BOLIVAR PENINSULA, Texas – A legal battle over one of the most beloved fishing spots in all of Texas may be nearing a resolution. The Texas General Land Office has been fighting to close Rollover Pass on the Bolivar Peninsula since 2009 and a judge is expected to rule next week on whether Galveston County can seize the surrounding property through eminent domain.

“I’ve been coming down here since I was 2 years old with my dad and I’ve been bringing my son down here since he was 2 years old,” said Gary Fruge, who is against the closure.

In 2009, the Legislature gave the Texas General Land Office the authority to close the pass. An $8.5 million grant was given for the project to start in August of 2009 and end in August of this year. But there has been one big hurdle. The 15.87 acres surrounding the pass are owned by the Gulf Coast Rod, Reel and Gun Club.

The club bought the land in the 1950s for public use and allowed the Texas Parks and Wildlife’s predecessor to cut the pass a short time after.

“It’s a loss of a beloved Texas tradition,” said Charles Irvine, an attorney representing the club.

Irvine said the club is fighting a move to have the property seized through eminent domain. The General Land Office doesn’t have the authority to take private property, but Galveston County does.

The president of the Gilchrist Community Association, Ted Vega, is helping fight the closure.

“It’s a great place that thousands of people from all over the country come to visit and enjoy,” said Vega. “All the species of fish come through here and they spawn, they breed, they go back out into the Gulf.”

The General Land Office has long argued the Pass causes massive beach erosion and imbalances in the ratio of salt and fresh water in the bays. The office reports it costs taxpayers $600,000 a year to dredge sand buildup in the Intercoastal Waterway caused by the pass and another $166,000 to redeposit sediment on the beaches. The county also argues the pass creates a greater hazard during storms.

Irvine and Vega disagree with these points.

“I’m hopeful, as always, that the system will do the right thing,” said Vega.

Irvine argued that cited studies regarding salinity in the bay are “flawed" and believes the pass promotes a healthy ecosystem.

"We don’t think it does any harm to the environment. We think it might actually benefit East Bay,” said Irvine.

Those who have enjoyed the pass for years also worry the closure will create an economic hardship on the small businesses that depend on anglers who flock to the spot as a way to enjoy robust fishing without the expense of hiring charters or buying their own boats.

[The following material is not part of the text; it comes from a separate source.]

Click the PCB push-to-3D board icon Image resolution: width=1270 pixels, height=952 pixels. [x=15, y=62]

"They’re not worried about the eels that are migratory. That are going through the pass. They’re not worried about the small mom and pop businesses around here that may go out of business after the pass is closed,” said Fruge. "This is the last place in Texas that I know of that you can come and have a good time with your family and catch quality fish."

But the county and the GLO stated the plan is to build a public park, along with a large pier to accommodate those who have long enjoyed the area.

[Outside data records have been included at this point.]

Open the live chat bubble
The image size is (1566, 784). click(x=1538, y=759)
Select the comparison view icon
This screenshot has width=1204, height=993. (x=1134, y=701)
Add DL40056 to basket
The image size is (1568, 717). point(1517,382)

Irvine balks at that plan.

“The county owns about 25 acres of land right next to Rollover, that if they just wanted a park, they could turn all those into a park,” said Irvine.

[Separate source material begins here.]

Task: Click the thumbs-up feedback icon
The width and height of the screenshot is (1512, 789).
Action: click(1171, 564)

An attorney representing the county on the eminent domain issue sent a statement to KPRC that reads:

"While Rollover Pass has historically been a popular destination for fishermen on Bolivar Peninsula, beyond dispute it has also been the cause of significant erosion along the peninsula. Repairs for such erosion regularly cost the citizens of Galveston County and the State of Texas significant public funds. In addition, Rollover Pass can inhibit access on and off the peninsula in times of storms and endangers public property and critical infrastructure. By closing the pass and the creation of a new public park in its place, the erosion concerns, repair costs and safety considerations will be addressed and replaced with facilities including a pier and other amenities open to the public for all to enjoy. The Galveston County Commissioners Court, after reviewing all the information available to it including information collected after Hurricane Ike, made the independent decision that acquiring this property to accomplish these goals was clearly in the best interest of Galveston County and its citizens. While the Texas General Land Office has been an active participant in the overall project and Galveston County looks forward to working with the GLO in building this much needed improvement, the decision to move forward with property acquisition was that of Galveston County alone which has followed all the appropriate procedures to do so. The County looks forward the project being put to bid and beginning construction as soon as the court authorizes this acquisition."